Mais bon revenons à ma journée de 48 heures. Sidibé informé, il me délègue la tâche, avec 2 autres volontaires pour exécuter la mission du président. Nous bougeons sans rien attendre car mon véhicule a un Kit EDS d’urgence (un Kits qui me permet de gérer au moins un cadavre).

Arrivé sur les lieux, un monde fou nous attend, des regards et murmures venaient de tous les côtés. Etant habitué, je descends et me rends dans la famille endeuillée pour les investigations.  Tout va bien jusqu’au moment où je parle des procédures EDS, qui sont non-négociables.
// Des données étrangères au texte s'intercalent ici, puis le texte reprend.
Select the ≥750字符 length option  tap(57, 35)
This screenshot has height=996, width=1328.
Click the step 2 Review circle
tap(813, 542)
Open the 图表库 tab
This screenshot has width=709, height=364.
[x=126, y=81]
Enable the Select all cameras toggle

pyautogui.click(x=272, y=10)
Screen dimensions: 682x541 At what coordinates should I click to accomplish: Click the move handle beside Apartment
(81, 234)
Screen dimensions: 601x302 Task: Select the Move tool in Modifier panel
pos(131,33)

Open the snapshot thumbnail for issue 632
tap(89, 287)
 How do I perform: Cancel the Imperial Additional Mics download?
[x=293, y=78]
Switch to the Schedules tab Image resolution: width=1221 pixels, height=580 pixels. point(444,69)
Moi lors de la formation en port des Personal Protection Equipements

Pour un premier temps, parents et voisins du défunt, tous semblent être dans le «même monde» que moi. Ils essayent de me faire comprendre que, le décès n’a aucun lien épidémiologique (chose qui est vraie, en tout cas en se basant sur l’investigation). Ils me demandent donc de leur faire cette faveur de ne pas passer par un EDS, et me demandent d’appeler mes supérieurs pour dire que l’EDS est fait.

C’est là le début de tout mon calvaire, mon «non papa je suis désolé». Maintenant tout le monde fait sortir ce qu’il a comme «arme», pour me contraindre d’exécuter leur ordre. Je commence à transpirer, bégayer, à parler de tout et de rien, jusqu’à ce quelqu’un sorte une machette contre moi en disant aux autres de cadenasser la porte.
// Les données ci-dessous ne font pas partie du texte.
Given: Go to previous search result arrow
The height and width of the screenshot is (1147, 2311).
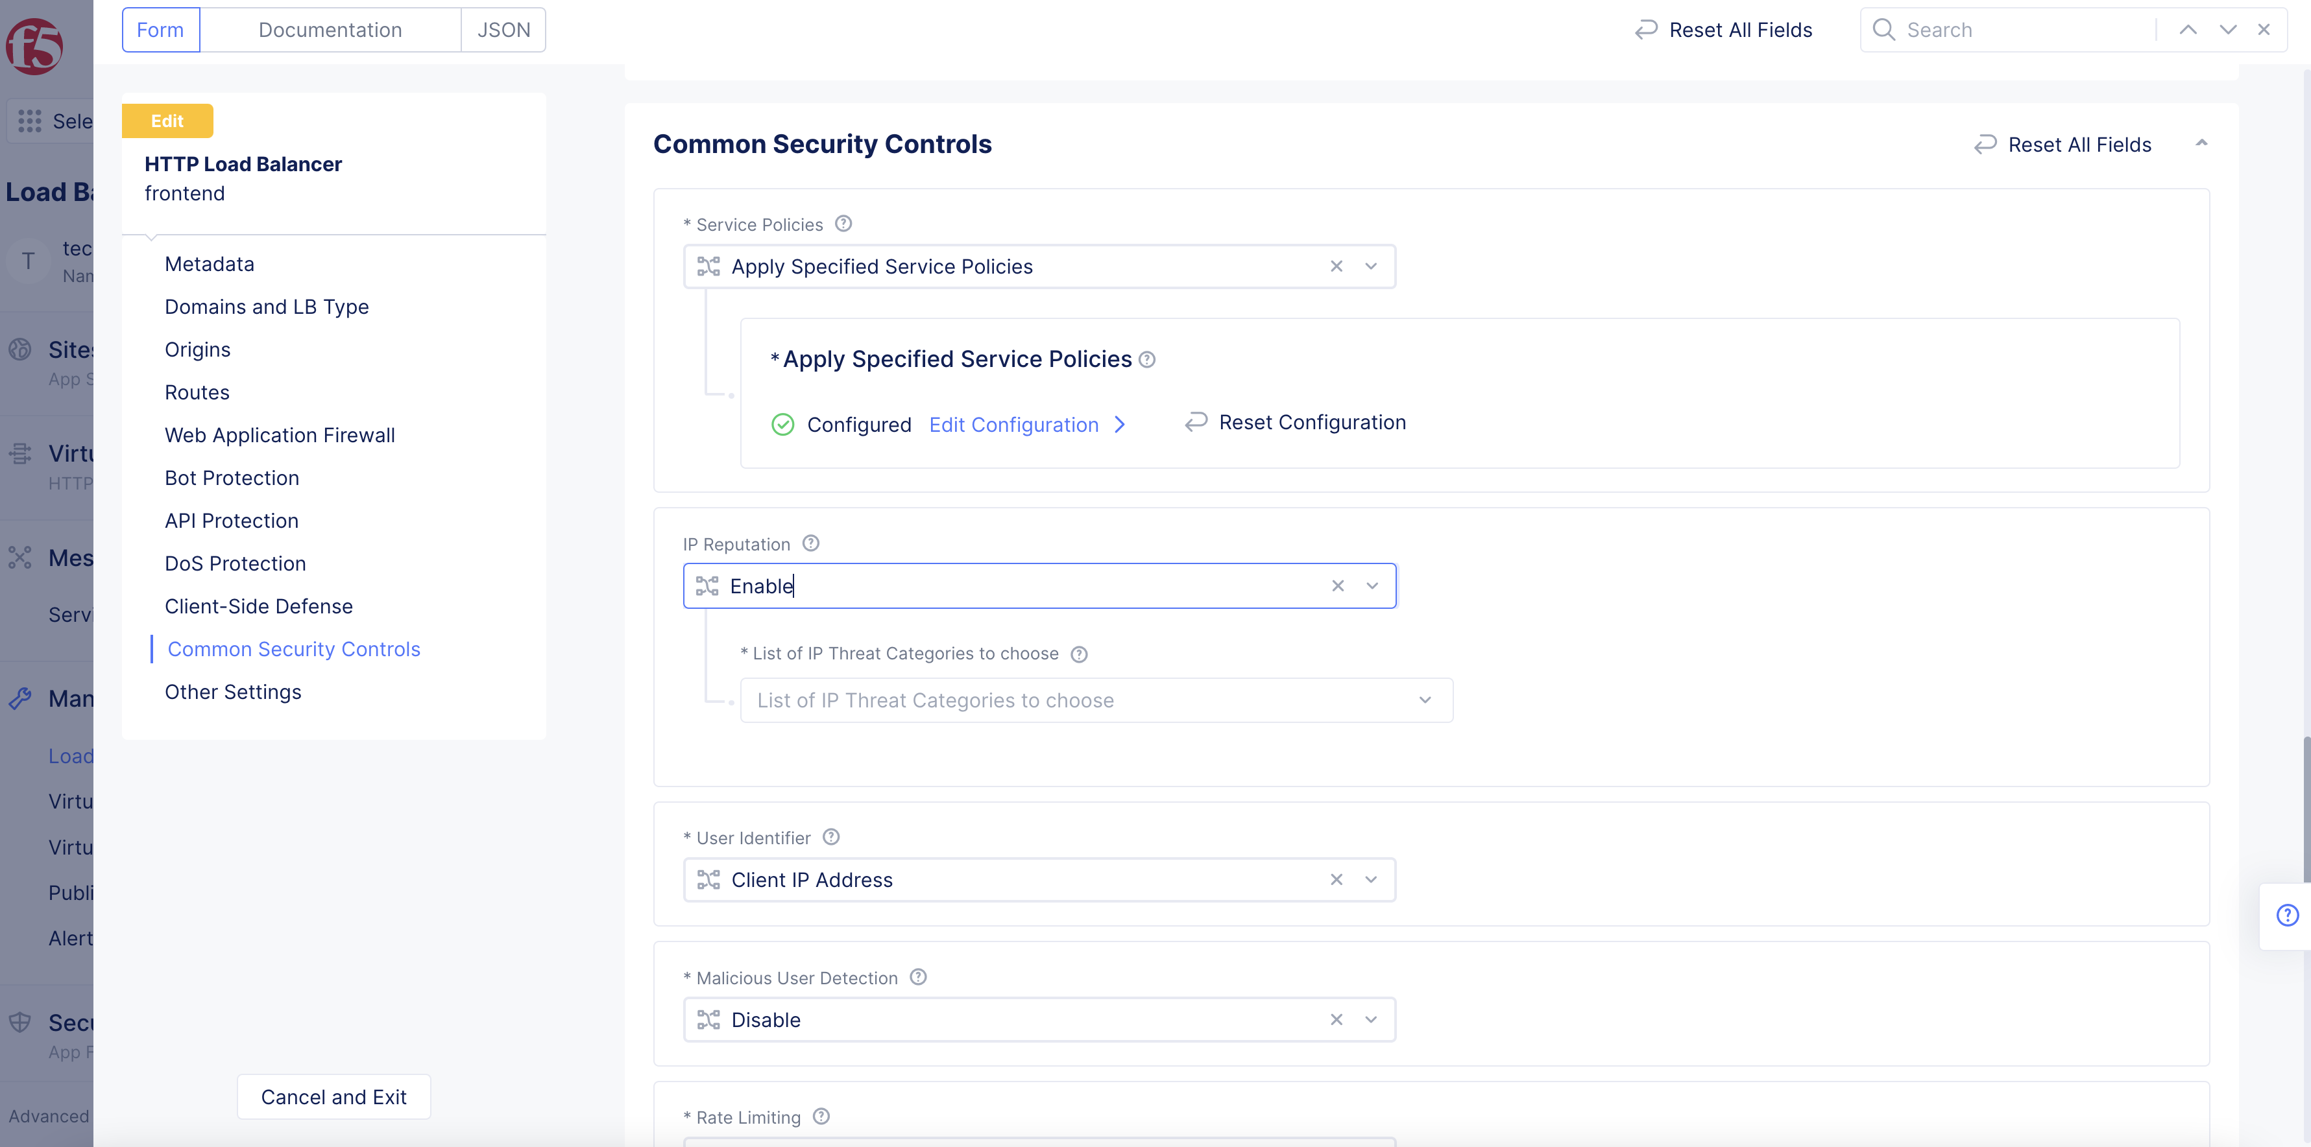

Après peut-être 15 min d’insultes, de menaces et une seule paire de gifle très bien sonnée, une idée me vient en tête, celle de coopérer. Je dis (avec une voix très maigre de quelqu’un qu’on attrape avec femme de policier) : « je suis d’accord, vous pouvez gérer le corps, mais pour l’appel il faudra me faire accompagner par quelqu’un dans le véhicule car le téléphone s’y trouve». Intelligent n’est-ce pas ?

Les gros mots continuent leur fête, mais l’un d’eux (dit il le président des guéris d’Ebola) les calme et m’accompagne, mais sans refermer la porte sur eux. Dehors, un autre groupe m’attend, mais mains nues, je suis avec mon cortège.  Le vent qui me croise, me donne l’impression d’être au paradis, car je crois avoir fini avec «l’enfer », grosse erreur !
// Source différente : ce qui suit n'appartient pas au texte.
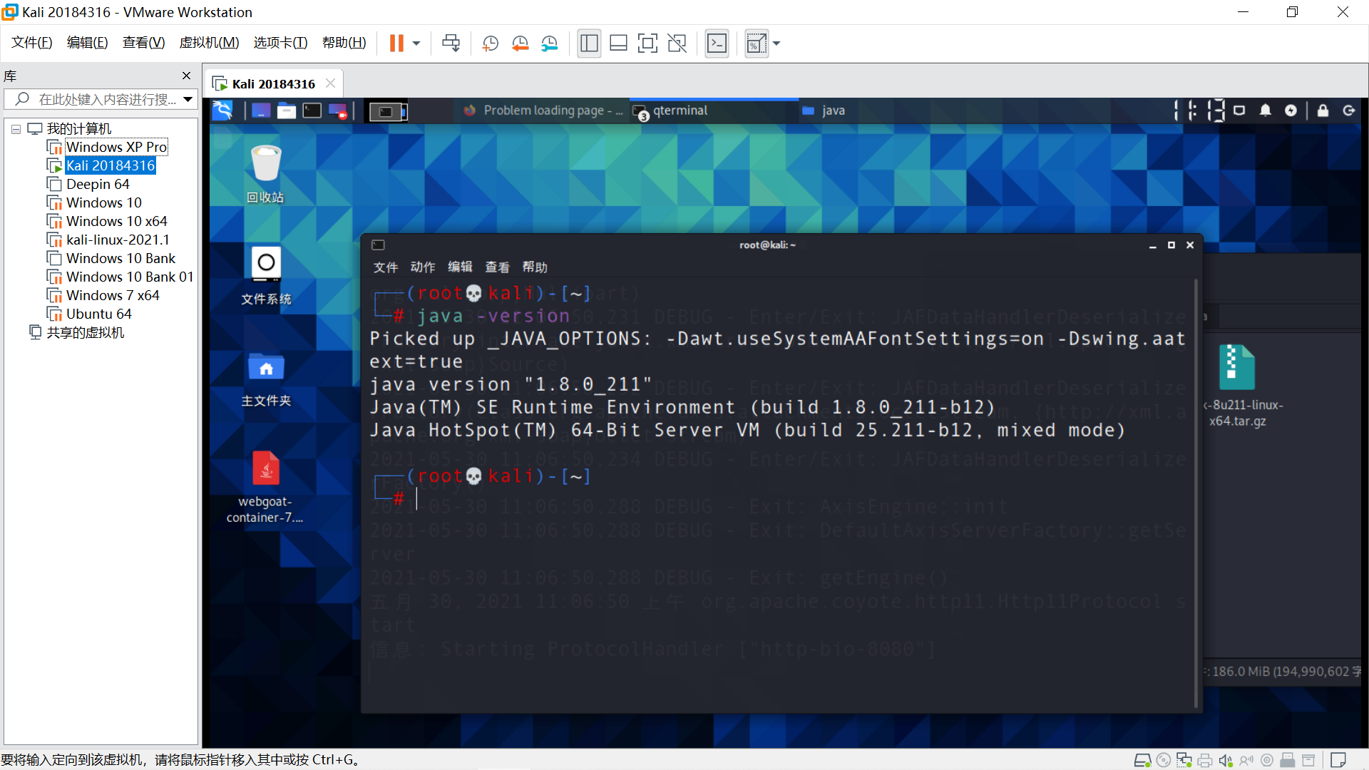Image resolution: width=1369 pixels, height=770 pixels.
Task: Take a snapshot of the VM
Action: click(x=490, y=43)

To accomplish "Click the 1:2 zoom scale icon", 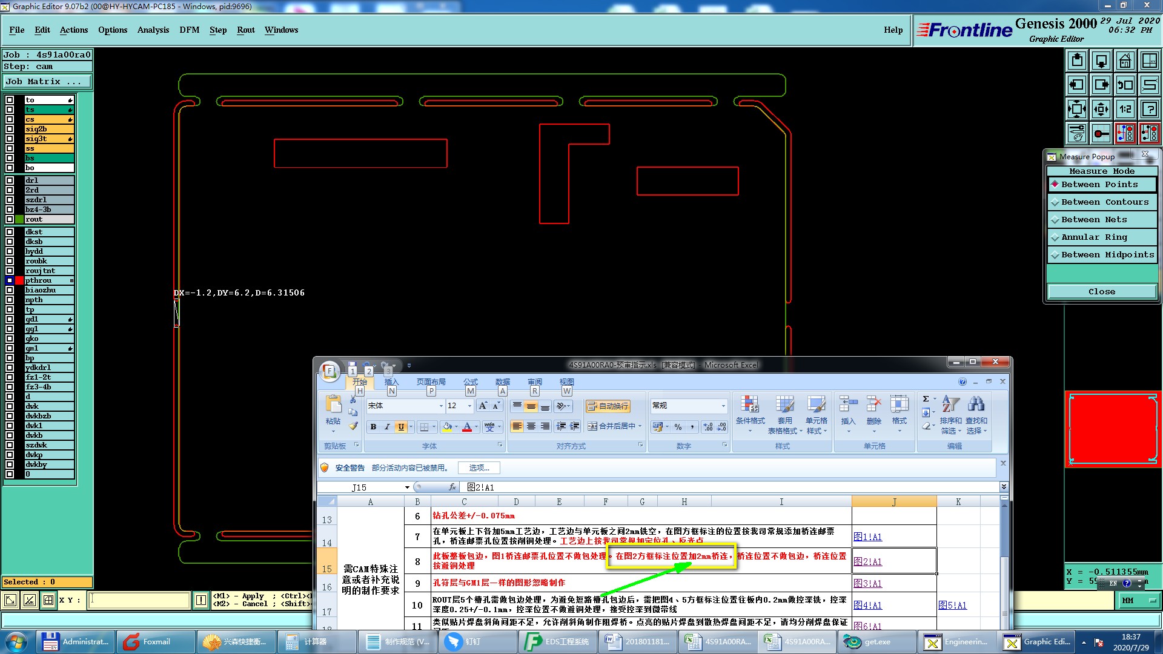I will pyautogui.click(x=1125, y=109).
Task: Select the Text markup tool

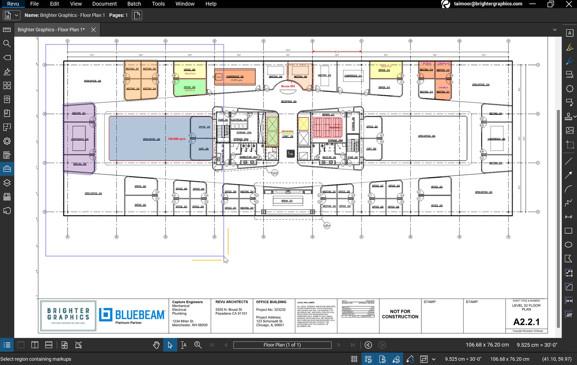Action: tap(569, 32)
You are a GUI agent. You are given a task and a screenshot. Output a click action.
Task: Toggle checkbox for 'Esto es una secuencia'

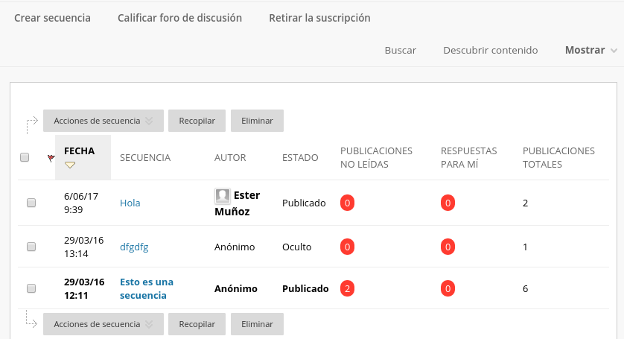pos(31,288)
Dans le véhicule, un «chaud-fer » que mon ami et moi avons surnommé «Ah mais Non » à cause de sa lenteur et son manque de réactivité face aux dangers, m’attend. Je cris «Maitre Bangoura, où est le téléphone ?». Il répond, bien que voyant la foule avec moi : «je ne l’ai pas, regarde tes poches ».

Lui et moi continuons ce jeu, jusqu’à ce que je monte dans le véhicule. C’est là que moi aussi je me défoule : « N’allume pas ton véhicule, ils vont nous tuer tous comme tu es un fou.» On dit souvent Tèpperai ittan ka bonni (pieds enlève moi au mauvais endroit), les jeunes continuent à s’approcher avec des injures. Soudain l’un d’eux lance une pierre, c’est là que mon Chaud-fer comprend sur quelle planète nous sommes et nous fait quitter les lieux.

Moi à la DCS

Nous revenons directement à la base où SIDIBE, l’ami des MIC nous attends. Je lui explique ma mésaventure mais malgré tout, il décide de s’y rendre encore avec moi. Mais cette fois ci à deux et un bon chauffeur.